As one will remember, trademark law (as with most laws) may apply within a given country that adopted or applies this law but will not generally apply once you cross the border. Though there are plenty of exceptions to this, one can still rely on the fact that, in the normal course of things, rules that apply IN a country will not apply as to what goes on OUTSIDE of that country. For example, owning a Canadian trademark registration is nice, but it won’t allow you to stop a Brazilian company from selling goods in South America, even if they are stamped with that same specific trademark.
A recent American case (Abitron Austria v. Hetronic International) involves partly doing away with this, as the court at issue concluded that it could impose liability as to trademark infringement (to the sweet tune of $90M, no less) by basing the calculation of damages on worldwide sales by the infringer.
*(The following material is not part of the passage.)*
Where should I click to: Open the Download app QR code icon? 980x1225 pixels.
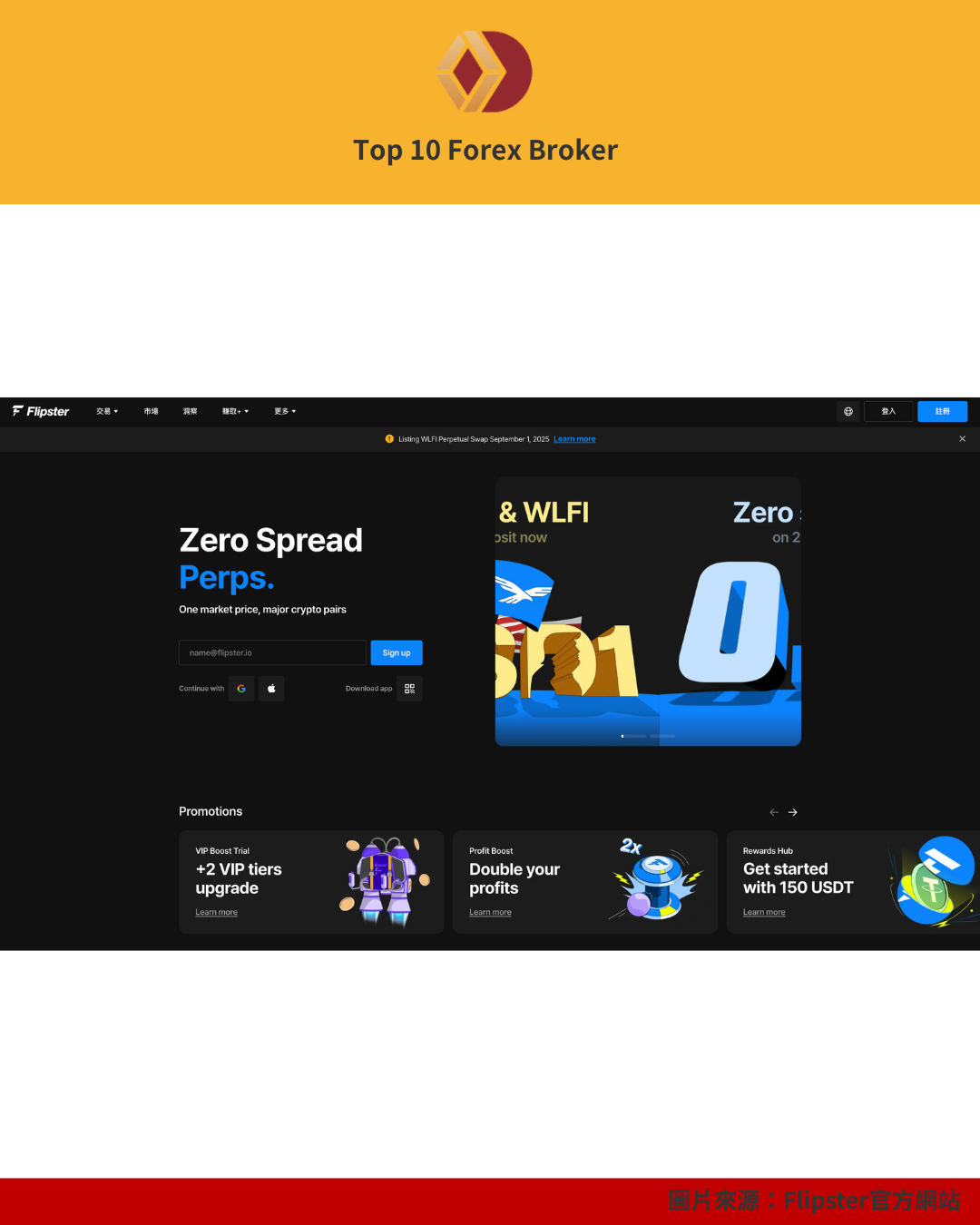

According to the court in this case, demonstration by the plaintiff that it had lost sale IN the U.S. justifies granting it substantial damages because, well, you know, the bad guys caused an American company some lost sales, so they SHOULD be liable under American law, right? (This is a Texas case, need I say more?)
This is of course NOT how things work normally, which is why most businesses making sales abroad (including the likes of Amazon) can operate without getting constantly being sued in the U.S. because something they sold somewhere reflected a trademark that was protected in the U.S. Causing confusion in the U.S. that results in actual lost sales in the U.S. is one thing, but being on the hook just because you had the gull of making foreign sales is another altogether.
This may become really uncomfortable for a lot of business operating outside the U.S. if that specific case is allowed to stand and ends-up catching on. Were something like this to represent a shift in the way American trademark law handles U.S. trademark infringement claims when international sales by an “infringer” are involved, a lot of businesses (including Canadian ones) may end-up in trouble. Hmm, should I stop telling my clients that U.S. trademark registrations have an effect only in the U.S.?
The U.S. Supreme Court will hear this case next year and, hopefully for Canadian businesses, reconsider how damages were assessed in this particular case. We’ll see.